I was planning to buy one of those "Boyu WF-2015" due to their cheap price.
is there any way to FIX the problem???


----------



## Holidays (Apr 18, 2010)

I haven't seen this Boyu WF-2015 filter but it maybe too much current for betta. Maybe sponge filter with small air pump? fish can't get stuck there


----------



## aeri (Sep 9, 2007)

pick up a pre-filter sponge/foam to attach to the intake/strainer:

http://i22.servimg.com/u/f22/15/22/46/49/art_aq10.jpg
http://www.americanaquariumproducts.com/images/graphics/spongeprefilterdiy.jpg

only concern is to keep the sponge clean so that it doesnt reduce the flow of water into the filter


----------



## Viki (Aug 1, 2011)

aeri said:


> pick up a pre-filter sponge/foam to attach to the intake/strainer:
> 
> http://i22.servimg.com/u/f22/15/22/46/49/art_aq10.jpg
> http://www.americanaquariumproducts.com/images/graphics/spongeprefilterdiy.jpg
> ...


I LOVED the second idea in your picture would you mind letting me know where can I buy that....


----------



## aeri (Sep 9, 2007)

they're called sponge filters
i think all fish stores sell them: http://www.bigalspets.ca/s?searchKeywords=sponge+filter&Action=submit

there's different brands and sizes. hydor is well known for theirs.
you can use them all sorts of ways. very effective i find


----------



## Jordin (Sep 14, 2011)

Viki said:


> I was planning to buy one of those "Boyu WF-2015" due to their cheap price.
> is there any way to FIX the problem???


I used a two small drops of silicone to solve the problem and connect the pieces permanently.
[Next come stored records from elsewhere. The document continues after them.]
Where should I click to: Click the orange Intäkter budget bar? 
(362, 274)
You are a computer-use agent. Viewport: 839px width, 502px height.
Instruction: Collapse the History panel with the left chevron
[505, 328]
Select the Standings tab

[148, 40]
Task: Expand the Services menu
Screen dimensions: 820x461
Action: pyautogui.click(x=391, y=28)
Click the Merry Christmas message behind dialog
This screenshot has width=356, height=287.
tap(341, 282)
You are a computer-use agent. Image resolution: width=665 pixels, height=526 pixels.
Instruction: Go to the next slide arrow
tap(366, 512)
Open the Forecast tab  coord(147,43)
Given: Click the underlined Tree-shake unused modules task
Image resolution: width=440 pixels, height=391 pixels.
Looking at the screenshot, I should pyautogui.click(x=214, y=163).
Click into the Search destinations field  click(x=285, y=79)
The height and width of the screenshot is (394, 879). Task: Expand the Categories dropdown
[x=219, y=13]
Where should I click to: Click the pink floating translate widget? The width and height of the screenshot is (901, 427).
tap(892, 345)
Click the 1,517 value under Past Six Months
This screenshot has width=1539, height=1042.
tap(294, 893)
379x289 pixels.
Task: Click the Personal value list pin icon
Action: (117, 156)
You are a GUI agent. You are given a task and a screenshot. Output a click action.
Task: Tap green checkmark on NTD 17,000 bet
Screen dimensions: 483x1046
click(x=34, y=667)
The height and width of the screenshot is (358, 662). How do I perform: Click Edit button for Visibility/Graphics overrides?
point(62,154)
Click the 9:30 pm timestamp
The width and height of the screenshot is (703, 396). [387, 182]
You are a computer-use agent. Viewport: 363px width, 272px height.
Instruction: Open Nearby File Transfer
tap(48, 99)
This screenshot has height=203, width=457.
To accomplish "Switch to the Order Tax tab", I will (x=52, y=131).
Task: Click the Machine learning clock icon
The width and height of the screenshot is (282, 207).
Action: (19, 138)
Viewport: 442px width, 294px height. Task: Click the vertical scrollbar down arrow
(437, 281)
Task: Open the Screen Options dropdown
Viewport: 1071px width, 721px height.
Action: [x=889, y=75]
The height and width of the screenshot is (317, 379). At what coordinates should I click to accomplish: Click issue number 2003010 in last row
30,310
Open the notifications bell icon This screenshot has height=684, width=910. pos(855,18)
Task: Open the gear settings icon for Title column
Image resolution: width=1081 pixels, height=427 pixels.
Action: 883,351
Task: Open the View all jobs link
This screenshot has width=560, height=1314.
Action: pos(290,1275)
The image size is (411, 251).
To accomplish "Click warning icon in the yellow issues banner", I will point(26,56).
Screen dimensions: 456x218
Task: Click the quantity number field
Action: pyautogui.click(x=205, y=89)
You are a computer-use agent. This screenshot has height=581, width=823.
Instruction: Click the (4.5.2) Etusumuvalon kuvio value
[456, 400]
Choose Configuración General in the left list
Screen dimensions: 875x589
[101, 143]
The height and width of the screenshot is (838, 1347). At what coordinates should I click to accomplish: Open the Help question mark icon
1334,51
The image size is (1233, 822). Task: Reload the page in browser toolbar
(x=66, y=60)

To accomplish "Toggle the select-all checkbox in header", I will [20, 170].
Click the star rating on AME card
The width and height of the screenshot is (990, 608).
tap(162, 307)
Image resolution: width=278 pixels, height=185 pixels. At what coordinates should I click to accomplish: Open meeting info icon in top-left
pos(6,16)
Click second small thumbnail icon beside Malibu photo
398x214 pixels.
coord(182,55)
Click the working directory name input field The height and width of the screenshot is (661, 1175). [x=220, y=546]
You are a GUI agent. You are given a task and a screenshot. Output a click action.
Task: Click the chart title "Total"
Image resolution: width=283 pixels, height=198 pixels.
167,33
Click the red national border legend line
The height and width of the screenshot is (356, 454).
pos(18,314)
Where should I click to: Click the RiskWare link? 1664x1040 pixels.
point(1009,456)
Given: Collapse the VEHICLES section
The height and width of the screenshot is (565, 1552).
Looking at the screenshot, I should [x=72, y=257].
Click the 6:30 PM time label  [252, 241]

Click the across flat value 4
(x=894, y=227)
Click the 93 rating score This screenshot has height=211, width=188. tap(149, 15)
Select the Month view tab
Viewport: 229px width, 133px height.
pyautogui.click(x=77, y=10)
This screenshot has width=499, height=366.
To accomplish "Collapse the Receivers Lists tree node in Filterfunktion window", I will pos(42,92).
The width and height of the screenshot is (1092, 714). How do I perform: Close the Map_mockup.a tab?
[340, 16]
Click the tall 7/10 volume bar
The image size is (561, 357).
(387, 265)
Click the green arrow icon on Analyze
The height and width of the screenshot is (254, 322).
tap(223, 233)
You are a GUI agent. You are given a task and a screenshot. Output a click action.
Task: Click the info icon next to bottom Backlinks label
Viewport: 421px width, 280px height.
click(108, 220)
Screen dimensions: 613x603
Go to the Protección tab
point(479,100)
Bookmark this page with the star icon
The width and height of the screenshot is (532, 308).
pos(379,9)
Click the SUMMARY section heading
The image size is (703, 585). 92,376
It's a pretty good little filter. I cut an extra piece of sponge to add to the filter media aswell. It was a bit noisy at first but seems to have quieted down and it's fairly smooth. Not bad for a power filter under $10.

The 2 Black Neon Tetra are now in the 65 Gallon and schooling as best they can with the danios... The danios swim around non-stop though, probably more than the tetra would like.


----------



## TBA (Sep 30, 2011)

aeri said:


> they're called sponge filters
> i think all fish stores sell them: http://www.bigalspets.ca/s?searchKeywords=sponge+filter&Action=submit
> 
> there's different brands and sizes. hydor is well known for theirs.
> you can use them all sorts of ways. very effective i find


Its indeed a good idea, I am trying to buy "Kaldnes K1" in Toronto but unfortunately no one seems selling it.


----------



## Viki (Aug 1, 2011)

@Jordin & aeri
Thanks a lot folks for your kind suggestions and help


----------



## aeri (Sep 9, 2007)

TBA said:


> Its indeed a good idea, I am trying to buy "Kaldnes K1" in Toronto but unfortunately no one seems selling it.


check out http://www.clarkekoi.com/ or any other pond supply store. kaldnes k1 is usually used for ponds...you'll be buying big bags though.

i picked some up from my buddy (http://www.pricenetwork.ca/ddeal/Kaldnes_K1_Filter_Media-314588.html) a while back, not sure if he still has any left.


----------